* Directions for this task
Retype every line of the data, keeping each word exactly.

* Records supplied
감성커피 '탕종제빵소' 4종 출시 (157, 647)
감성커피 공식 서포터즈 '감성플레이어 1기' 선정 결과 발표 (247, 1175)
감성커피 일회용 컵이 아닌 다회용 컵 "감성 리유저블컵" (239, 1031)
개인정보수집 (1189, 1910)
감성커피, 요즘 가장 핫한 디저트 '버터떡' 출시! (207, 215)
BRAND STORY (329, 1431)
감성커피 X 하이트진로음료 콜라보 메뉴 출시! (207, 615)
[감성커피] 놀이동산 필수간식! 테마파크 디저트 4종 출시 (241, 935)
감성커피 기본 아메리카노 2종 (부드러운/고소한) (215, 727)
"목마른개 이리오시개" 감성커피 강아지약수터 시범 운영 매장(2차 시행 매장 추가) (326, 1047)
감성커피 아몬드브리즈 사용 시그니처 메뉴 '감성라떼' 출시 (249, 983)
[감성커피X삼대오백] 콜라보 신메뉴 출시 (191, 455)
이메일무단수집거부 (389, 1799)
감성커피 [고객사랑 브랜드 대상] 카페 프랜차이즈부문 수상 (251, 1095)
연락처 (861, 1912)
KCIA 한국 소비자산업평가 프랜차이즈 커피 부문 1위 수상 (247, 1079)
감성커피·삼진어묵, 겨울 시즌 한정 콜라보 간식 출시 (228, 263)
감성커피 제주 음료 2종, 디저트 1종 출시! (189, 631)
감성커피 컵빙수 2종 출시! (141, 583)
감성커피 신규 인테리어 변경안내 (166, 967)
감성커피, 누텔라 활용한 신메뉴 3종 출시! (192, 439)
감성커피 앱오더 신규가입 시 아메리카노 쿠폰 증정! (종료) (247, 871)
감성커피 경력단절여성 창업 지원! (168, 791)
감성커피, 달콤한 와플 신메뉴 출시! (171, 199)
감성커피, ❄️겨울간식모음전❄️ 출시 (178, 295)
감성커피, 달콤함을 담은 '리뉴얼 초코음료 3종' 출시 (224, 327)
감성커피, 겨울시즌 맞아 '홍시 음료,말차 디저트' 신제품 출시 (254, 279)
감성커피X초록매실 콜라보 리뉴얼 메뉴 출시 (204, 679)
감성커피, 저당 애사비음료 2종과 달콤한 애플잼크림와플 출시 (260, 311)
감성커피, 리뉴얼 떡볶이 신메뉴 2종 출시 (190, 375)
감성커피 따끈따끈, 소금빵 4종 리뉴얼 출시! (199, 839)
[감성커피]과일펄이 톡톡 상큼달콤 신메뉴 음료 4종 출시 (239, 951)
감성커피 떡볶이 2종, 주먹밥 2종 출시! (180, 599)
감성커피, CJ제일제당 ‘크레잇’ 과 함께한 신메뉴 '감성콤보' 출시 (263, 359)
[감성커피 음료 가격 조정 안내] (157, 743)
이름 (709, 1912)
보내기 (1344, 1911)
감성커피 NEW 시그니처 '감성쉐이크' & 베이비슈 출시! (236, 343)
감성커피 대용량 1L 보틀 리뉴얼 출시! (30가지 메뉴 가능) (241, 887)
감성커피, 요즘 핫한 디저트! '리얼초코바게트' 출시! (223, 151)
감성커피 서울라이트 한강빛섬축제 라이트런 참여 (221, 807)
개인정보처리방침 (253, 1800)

* Result of this exercise
감성커피 '탕종제빵소' 4종 출시 (157, 647)
감성커피 공식 서포터즈 '감성플레이어 1기' 선정 결과 발표 (247, 1175)
감성커피 일회용 컵이 아닌 다회용 컵 "감성 리유저블컵" (239, 1031)
개인정보수집 (1189, 1910)
감성커피, 요즘 가장 핫한 디저트 '버터떡' 출시! (207, 215)
BRAND STORY (329, 1431)
감성커피 X 하이트진로음료 콜라보 메뉴 출시! (207, 615)
[감성커피] 놀이동산 필수간식! 테마파크 디저트 4종 출시 (241, 935)
감성커피 기본 아메리카노 2종 (부드러운/고소한) (215, 727)
"목마른개 이리오시개" 감성커피 강아지약수터 시범 운영 매장(2차 시행 매장 추가) (326, 1047)
감성커피 아몬드브리즈 사용 시그니처 메뉴 '감성라떼' 출시 (249, 983)
[감성커피X삼대오백] 콜라보 신메뉴 출시 (191, 455)
이메일무단수집거부 (389, 1799)
감성커피 [고객사랑 브랜드 대상] 카페 프랜차이즈부문 수상 (251, 1095)
연락처 (861, 1912)
KCIA 한국 소비자산업평가 프랜차이즈 커피 부문 1위 수상 (247, 1079)
감성커피·삼진어묵, 겨울 시즌 한정 콜라보 간식 출시 (228, 263)
감성커피 제주 음료 2종, 디저트 1종 출시! (189, 631)
감성커피 컵빙수 2종 출시! (141, 583)
감성커피 신규 인테리어 변경안내 (166, 967)
감성커피, 누텔라 활용한 신메뉴 3종 출시! (192, 439)
감성커피 앱오더 신규가입 시 아메리카노 쿠폰 증정! (종료) (247, 871)
감성커피 경력단절여성 창업 지원! (168, 791)
감성커피, 달콤한 와플 신메뉴 출시! (171, 199)
감성커피, ❄️겨울간식모음전❄️ 출시 (178, 295)
감성커피, 달콤함을 담은 '리뉴얼 초코음료 3종' 출시 (224, 327)
감성커피, 겨울시즌 맞아 '홍시 음료,말차 디저트' 신제품 출시 (254, 279)
감성커피X초록매실 콜라보 리뉴얼 메뉴 출시 (204, 679)
감성커피, 저당 애사비음료 2종과 달콤한 애플잼크림와플 출시 (260, 311)
감성커피, 리뉴얼 떡볶이 신메뉴 2종 출시 (190, 375)
감성커피 따끈따끈, 소금빵 4종 리뉴얼 출시! (199, 839)
[감성커피]과일펄이 톡톡 상큼달콤 신메뉴 음료 4종 출시 (239, 951)
감성커피 떡볶이 2종, 주먹밥 2종 출시! (180, 599)
감성커피, CJ제일제당 ‘크레잇’ 과 함께한 신메뉴 '감성콤보' 출시 (263, 359)
[감성커피 음료 가격 조정 안내] (157, 743)
이름 (709, 1912)
보내기 (1344, 1911)
감성커피 NEW 시그니처 '감성쉐이크' & 베이비슈 출시! (236, 343)
감성커피 대용량 1L 보틀 리뉴얼 출시! (30가지 메뉴 가능) (241, 887)
감성커피, 요즘 핫한 디저트! '리얼초코바게트' 출시! (223, 151)
감성커피 서울라이트 한강빛섬축제 라이트런 참여 (221, 807)
개인정보처리방침 (253, 1800)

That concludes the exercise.